To achieve this information we need to perform the relative tagging to each post. Lucky for me, WordPress already had categories and tags as metadata for each post.

So each article in my MongoDB database looks like this:

> db.posts.findOne();
{
    "_id" : ObjectId("5d246ef5f45b115cde3009bc"),
    "id" : 6354,
    "title" : "5 Free Python Programming Courses for Beginners",
    "date" : "2019-07-08T17:29:49",
    "url" : "https://codeforgeek.com/free-python-programming-courses-for-beginners/",
    "slug" : "free-python-programming-courses-for-beginners",
    "status" : "publish",
    "type" : "post",
    "excerpt" : "-----------------",
    "content" : "-----------------",
    "author" : 1,
    "categories" : [
        {
            "name" : "Python",
            "slug" : "python"
        }
    ],
    "tags" : [
        {
            "name" : "python",
            "slug" : "python"
        },
        {
            "name" : "Tips",
            "slug" : "tips"
        }
    ],
    "featured_image" : "-------------------",
    "pageviews" : 197
}

Notice the category and tags, we store categories and tags in a separate collection as well.

Step 2: Running aggregation query

MongoDB aggregation is a data processing pipeline where documents enter various stages of the pipeline and transform itself into an aggregated result. In order to generate “Related post” result for our site, we also need to look up in the collection for the matching posts with one or more matching categories and tags.
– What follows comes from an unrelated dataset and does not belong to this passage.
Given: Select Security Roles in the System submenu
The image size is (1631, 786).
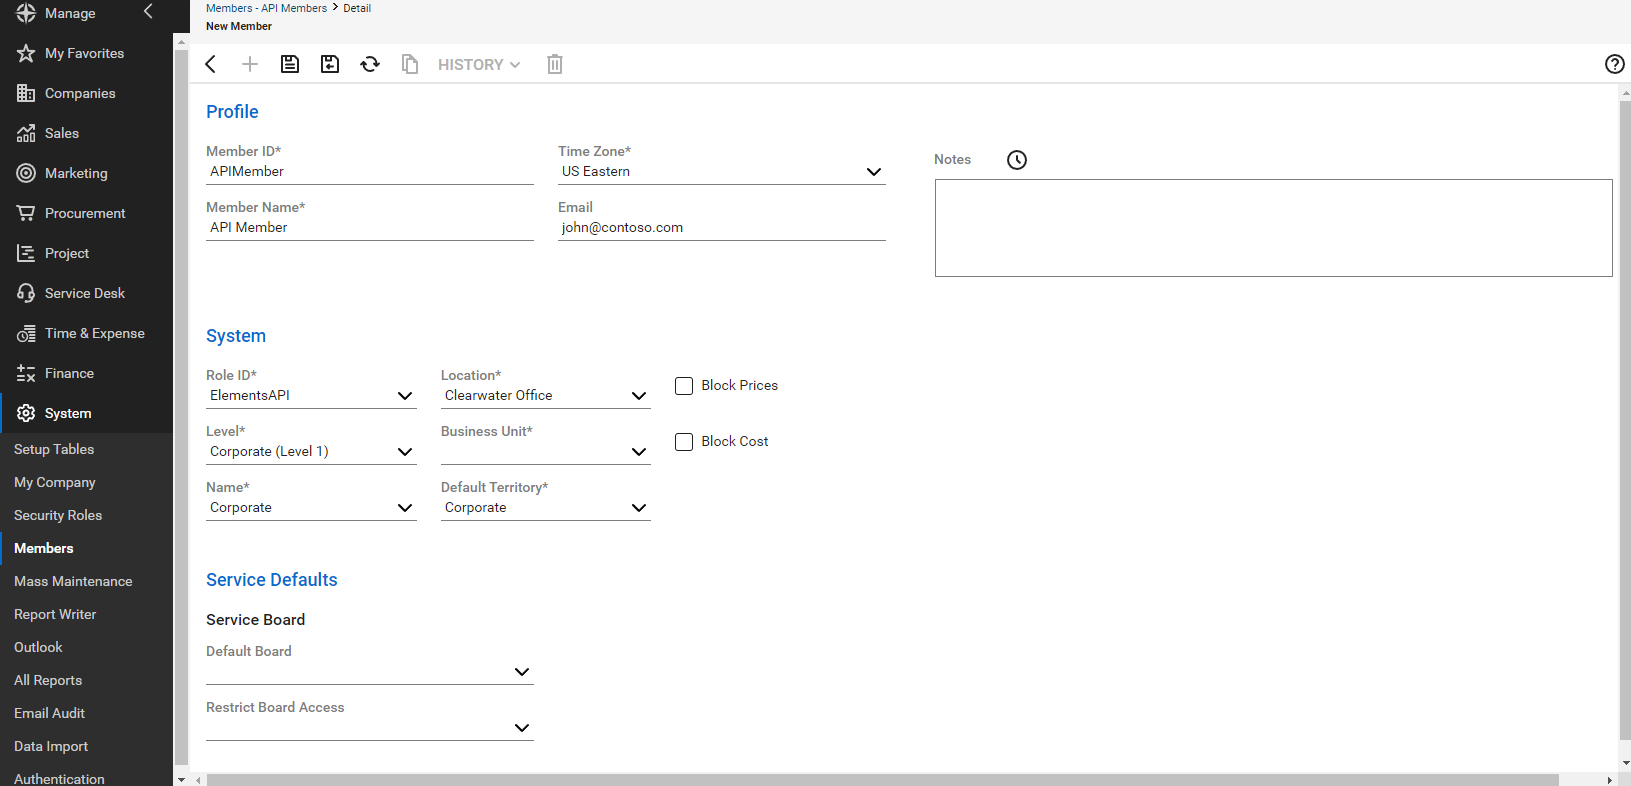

So the process would go like this:

  • Look up in the posts and match them with categories.
  • Pass the matched data to the next stage and match it with tags.
  • Sample the result in a maximum of four records.

Here is a live MongoDB query that our site currently using:

function getRelatedArticle(data, callback) {
    dbo.collection('posts').aggregate([{
            $match: {
                "categories.slug": {
                    $in: data.categories
                }
            }
        },
        {
            $match: {
                "tags.slug": {
                    $in: data.tags
                }
            }
        },
        {
            $sample: {
                size: 4
            }
        }
    ]).toArray((err, records) => {
        if (err) {
            return callback(true, 'error retrieving related records');
        }
        callback(false, records);
    });
}

The data variable contains tags and categories of the current post user is reading. We use those tags and categories to look up for the related posts inside the collection. This is of course not accurate but it works as of now.

Also, we cache the returned result in Redis so that we don’t run aggregation queries every single time the user requests a page.

I am also thinking to add a few more parameters to get more accurate results such as filtering with page views etc.

Conclusion

MongoDB aggregation is a powerful tool to achieve complex results by breaking down the query in various pipelines and combining them together at the end to yield the result. We used this to generated this feature, you can also use the same any purpose you seem fit.